> [EXERCISE OBJECTIVE]: Transcribe the data that follows. Match it character for character.

(DATA FOR REVIEW Opens)

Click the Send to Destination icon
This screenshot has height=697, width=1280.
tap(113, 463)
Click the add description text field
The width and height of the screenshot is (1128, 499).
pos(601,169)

(DATA FOR REVIEW Closes)

> [ANSWER TO THE PROBLEM]:
Click the Send to Destination icon
This screenshot has height=697, width=1280.
tap(113, 463)
Click the add description text field
The width and height of the screenshot is (1128, 499).
pos(601,169)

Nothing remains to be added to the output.